A construct that works both above and below the nation, region is often an implied rather than explicit critical framework in cinema and media studies. This In Focus dossier mobilizes post-millennial Southeast Asian film and video cultures to conceptualize the place of region in the field. Across five essays, contributors theorize region as both a supranational space of collectivity and a subnational sphere of minoritarian and indigenous film practices.1 What kinds of networks can regional thinking engender? What histories does it unearth, and which might it obscure? How have states, industries, and institutions enabled or obstructed these exchanges? In what ways might parallel themes, aesthetics, and modes of production and circulation constitute a regional cinema? With these questions as a starting point, the essays cover a wide range of topics and approaches: filmmaking within contexts of authoritarianism, trans-regionalist aesthetics, industry studies, and ecocinema studies.2

It has now been two decades since the 1997 IMF Financial Crisis swept through Southeast Asia, spreading economic upheaval. Diverse film and [End Page 158] video scenes emerged in its wake. The proliferation of low-cost digital video for production and dissemination, the expansion of local and international film festival circuits, and the normalization of video piracy gave rise to alternative production cultures in metros and provincial capitals, against a backdrop of rising authoritarianism and censorship. Across the region, new film cultures took shape. Over the past two decades, a wave of film scholarship and criticism approached these cinemas from regional perspectives. In English-language academic writing, three anthologies and two special journal issues have traced its formation.3 Two more anthologies are forthcoming.4 The research on Southeast Asian cinema overlaps with much of the work in East and South Asian cinema and media studies, but because its focus is so often based on independent film industries and semi-formalized art scenes, it also fits with scholarship that addresses the spatialities of filmmaking contexts that are in various ways “smaller-scale,” though not necessarily non-dominant within their domestic settings, such as cinemas of small nations, cinema at the periphery, and screen media in the “penumbra of the global.”5 The following essays reflect English-language cinema and media scholars’ moves toward decentered cartographies of cultural production.
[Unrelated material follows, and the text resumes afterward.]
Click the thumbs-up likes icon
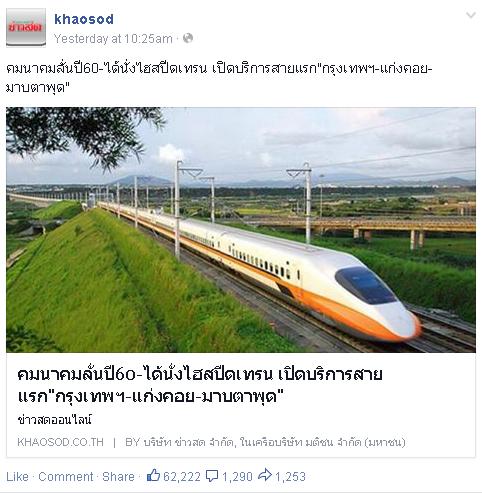This screenshot has height=493, width=482. click(153, 475)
Scholarship on Southeast Asian film and video has also traced the shared and interrelated histories of colonialism and the Cold War, particularly through close textual attention to the influential work of global auteurs such as Apichatpong Weerasethakul, Lav Diaz, Rithy Panh, and Garin Nugroho.6 These filmmakers have often been seen as narrators of counter-histories, sometimes using indirect means to tell stories of their nations’ violent pasts. Film scholars including May Adadol Ingawanij, Arnika Fuhrmann, and Bliss Cua Lim have considered some of these regional histories through cinema’s [End Page 159] narrative and aesthetic entanglements with locally grounded cosmologies and belief systems such as Animism, Buddhism, and spectrality.7

Inspired by this work, the essays collected here seek to broaden this frame of reference through the inclusion of less well-known filmmakers and by considering aspects of the region’s recent human and ecological histories that have received less critical attention. To do this, we engage with ideas from a range of perspectives, aiming to collectively generate new ways to conceive of a regional cinema that acknowledge and move beyond national histories of trauma and state violence.

The essays share a resistance to territorial conceptualizations of region and take spatiality as their primary mode of inquiry. This allows them to ask how the specific topology and hydrography of Southeast Asia open up other possible ways of imagining and theorizing a regional cinema. Analyzing film cultures in Mindanao and Yogyakarta, both Patrick F. Campos and Dag Yngvesson explore the limits of national frameworks. Campos examines how filmmakers from the militarized, southern area of Mindanao question official, Philippine histories. Meanwhile, Yngvesson’s essay tracks the long history of regional representation in Indonesian filmmaking, examining how current Javanese film practice mediates national, global, and Southeast Asian dynamics in a predominantly Islamic, Indonesian-speaking country. Both Campos and Yngvesson construct...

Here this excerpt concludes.